En arrivant, le gouverneur écrivit au général marocain, El Guennaoui, pour lui demander une entrevue avec le général Bedeau. La conférence fut acceptée ; le général marocain y vint avec 5,000 hommes. De notre côté, 4 bataillons et 800 chevaux s’avancèrent. Dès le commencement de l’entrevue plusieurs propos outrageans furent adressés au général Bedeau par les assistans, et bientôt après, plusieurs coups de fusil furent tirés contre nos troupes, ils blessèrent le capitaine Daumas et plusieurs soldats. Le général marocain suspendit un instant les pourparlers pour rétablir l’ordre. Pendant ce temps, le général Bedeau et les officiers de sa suite eurent une contenance calme et ferme. En rentrant, El Guennaoui déclara que, ne pouvant pas contenir l’enthousiasme de ses soldats, il fallait terminer au plus vite. Il ajouta que l’empereur désirait rester en paix, mais qu’il voulait que les Français abandonnassent Lalla Maghrania, et se retirassent derrière la Tafna, qui serait désormais notre limite.

« Je ne suis pas autorisé, dit le général Bedeau, à faire une pareille concession. — Si vous ne la faites pas, répliqua El Guennaoui, c’est la guerre. – Soit, » répondit le général Bedeau. Là dessus on se sépara, le général Bedeau rejoignit les troupes en observation ; mais au moment où il commença sa retraite, son arrière-garde fut vivement attaquée.

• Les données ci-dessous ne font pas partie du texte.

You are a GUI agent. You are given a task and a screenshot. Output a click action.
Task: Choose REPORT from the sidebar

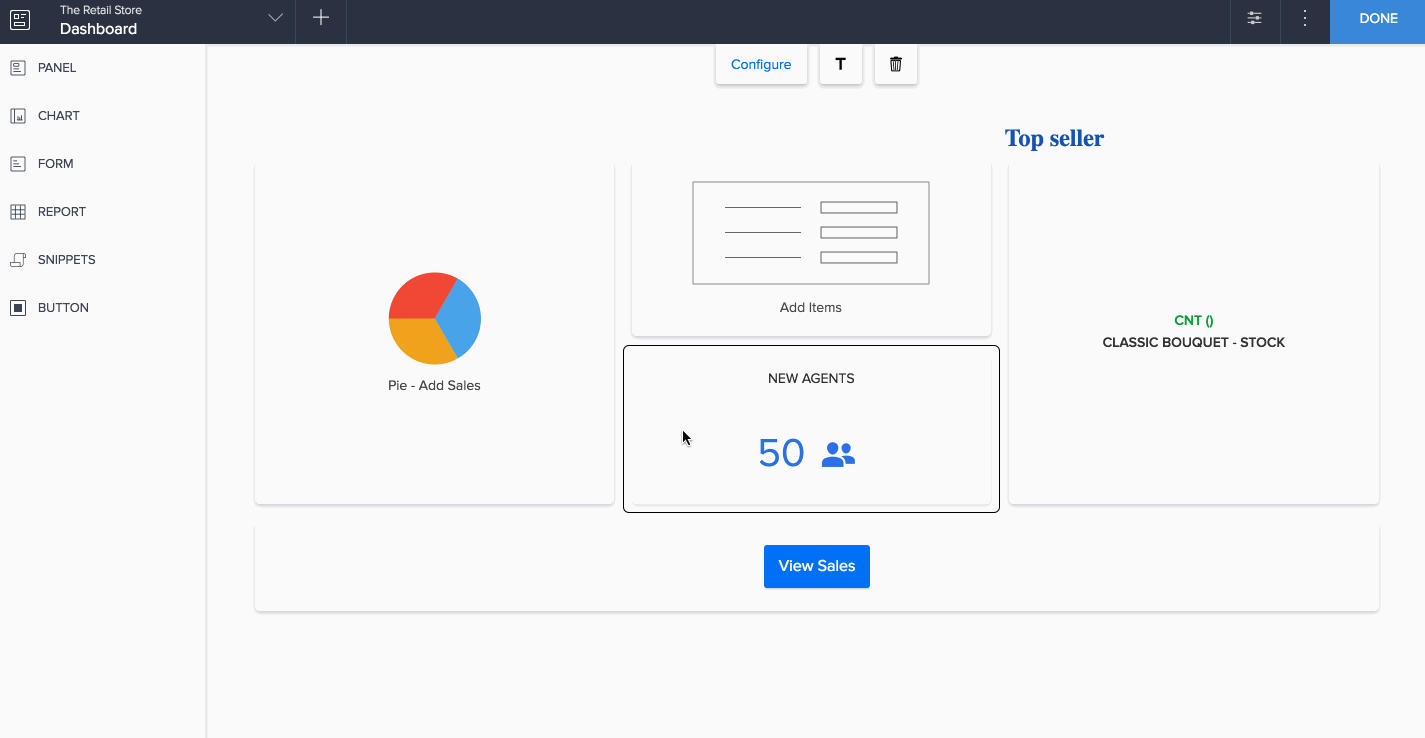coord(61,212)
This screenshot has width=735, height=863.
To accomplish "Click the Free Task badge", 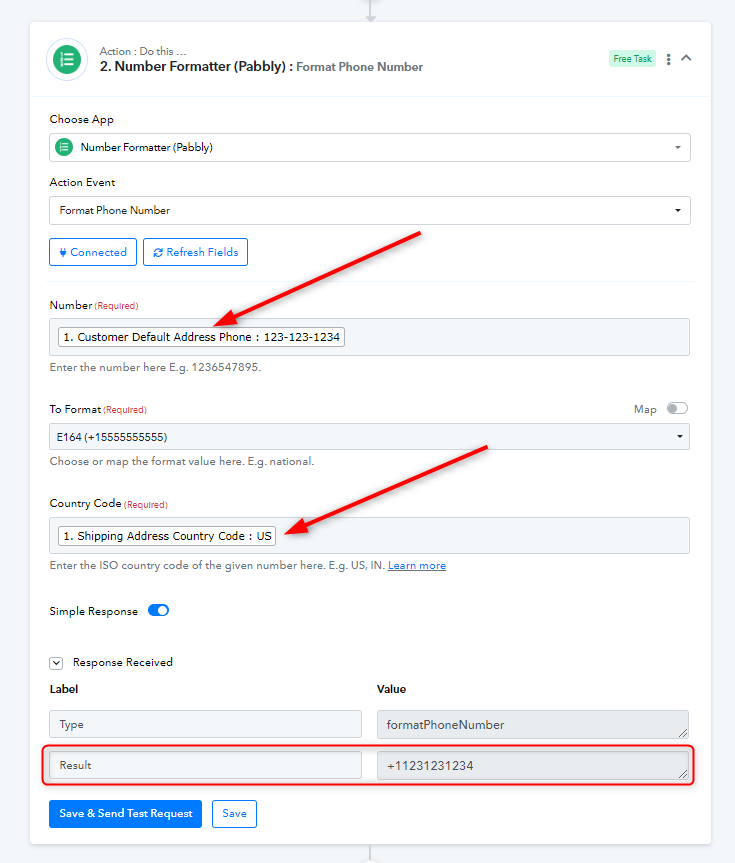I will click(x=632, y=58).
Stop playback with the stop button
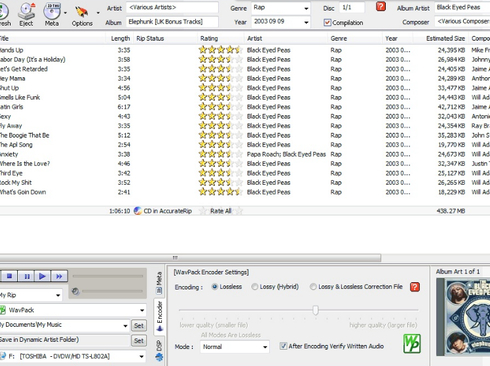 (9, 276)
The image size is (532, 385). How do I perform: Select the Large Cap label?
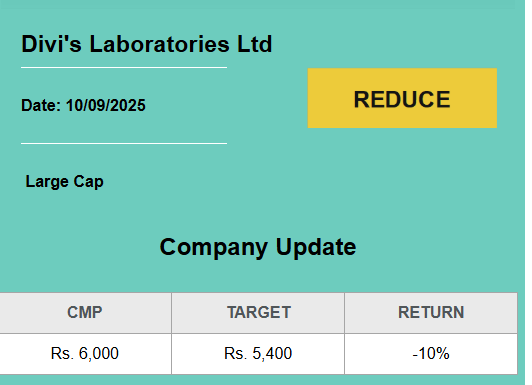coord(64,182)
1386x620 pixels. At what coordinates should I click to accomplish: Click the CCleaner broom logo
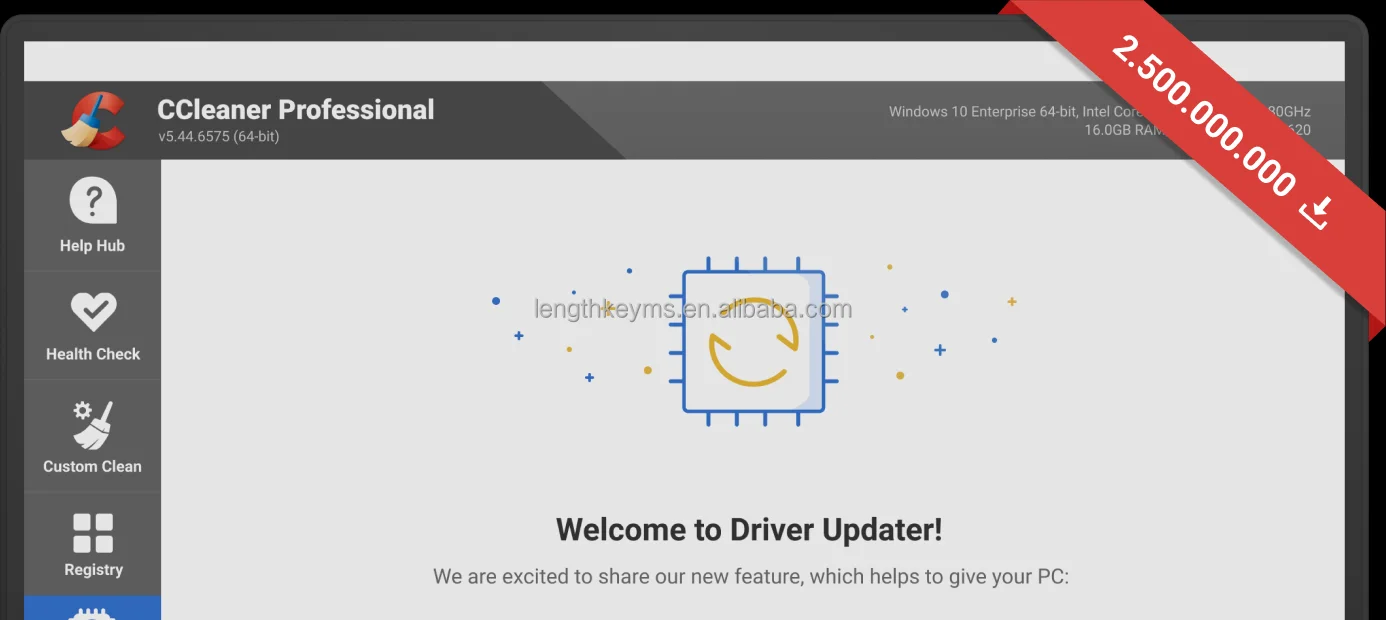92,120
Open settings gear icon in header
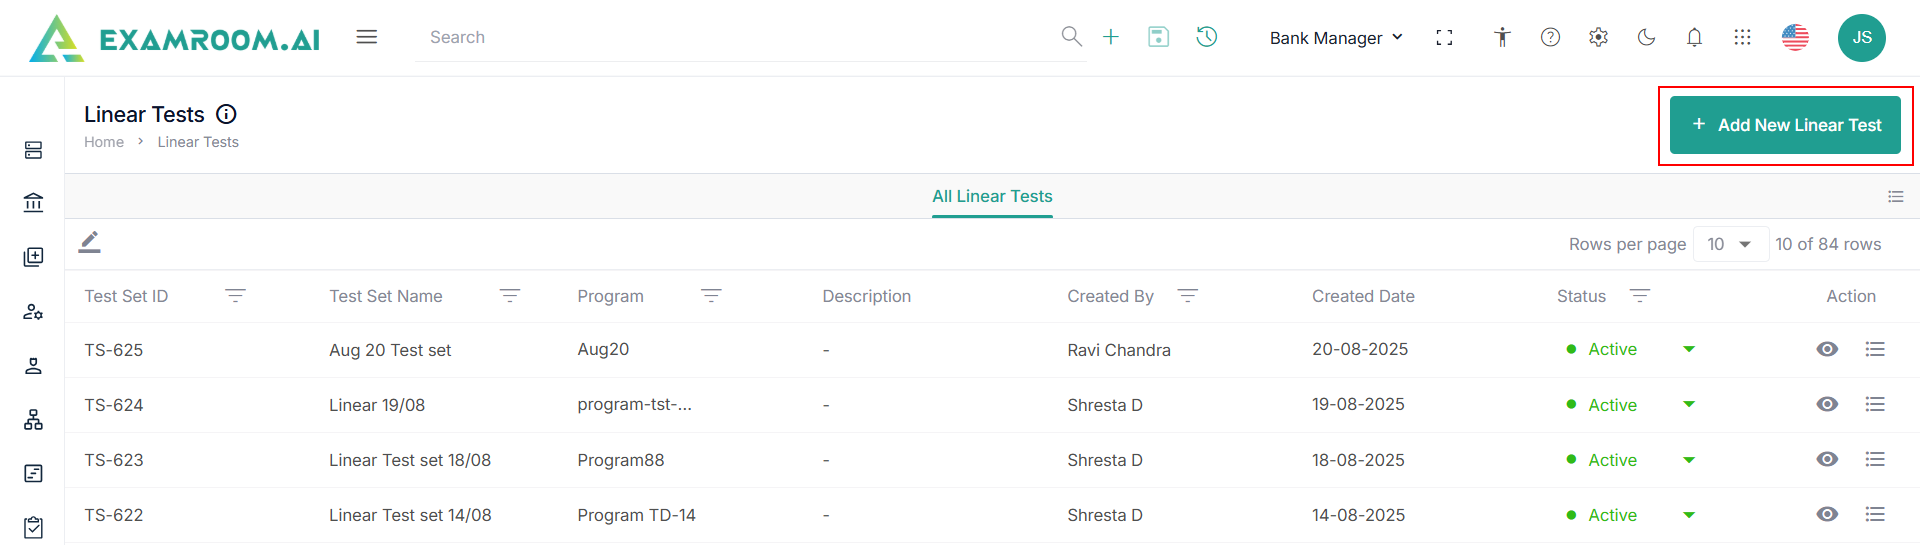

Instruit de ce qui se passait, le gouverneur sortit brusquement du camp, rallia les généraux Bedeau et de Lamoricière, reprit l’offensive, mit les Marocains en déroute, et leur tua 400 hommes, qui restèrent en notre pouvoir. Nous perdîmes dans cette circonstance deux capitaines de spahis, et une vingtaine d’hommes tués ou blessés. Ce petit combat produisit le meilleur effet, en avant et en arrière. Plusieurs chefs arabes, qui avaient accompagné le gouverneur, furent renvoyés pour en porter la nouvelle à leurs tribus, qui dès ce jour-là montrèrent beaucoup plus d’empressement pour les approvisionnemens de l’armée.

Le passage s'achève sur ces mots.